Differentiate between commodity and stock - SS1 Commerce Lesson Note
A commodity refers to a raw material or primary agricultural product that can be bought or sold, such as gold, oil, wheat, or coffee. It is a basic item used in commerce that is generally uniform in quality and can be exchanged for other goods of the same type. On the other hand, a stock represents ownership in a company. When you own a stock, you own a small piece or share of that company.
Commodities are tangible goods, often found in their natural state or after minimal processing. They are typically traded on exchanges and their prices can fluctuate based on factors such as supply and demand, weather conditions, geopolitical events, and market sentiment. Stocks, on the other hand, represent an ownership stake in a company and are traded on stock exchanges. Their value can be influenced by various factors like company performance, earnings, news, and investor sentiment.

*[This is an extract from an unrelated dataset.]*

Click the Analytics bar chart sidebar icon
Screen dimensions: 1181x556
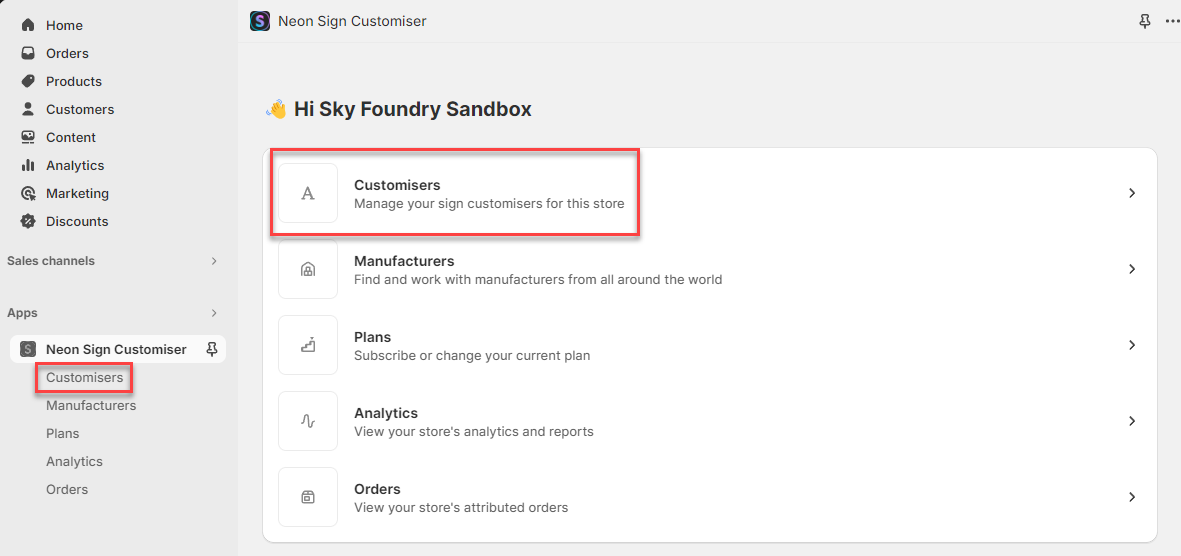click(x=28, y=165)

Commodities are often used as investment vehicles for diversification and hedging purposes. Investors may buy commodities to protect against inflation, manage risk, or take advantage of price fluctuations. Stocks, on the other hand, are primarily purchased as investments in individual companies. Investors buy stocks with the expectation that the company's value and profitability will increase over time, allowing them to profit from dividends or capital appreciation.

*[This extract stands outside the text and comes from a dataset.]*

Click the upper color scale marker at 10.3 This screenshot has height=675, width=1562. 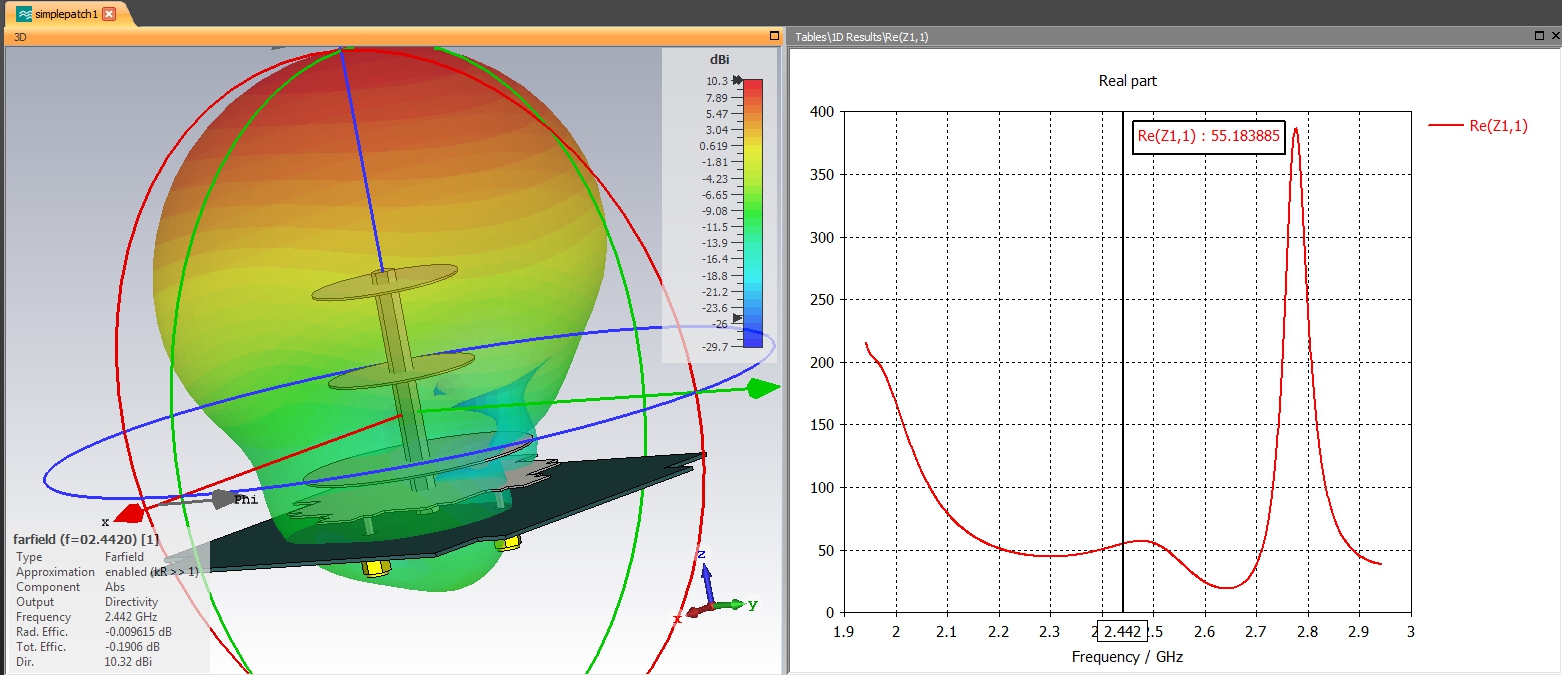(738, 80)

Commodities' returns are mainly driven by changes in their supply and demand dynamics. The value of a commodity can rise or fall based on factors such as changes in production, global economic conditions, or geopolitical events. In contrast, stock returns are influenced by the overall performance of the company. If the company performs well and its value increases, the stock price tends to rise, potentially generating capital gains for investors.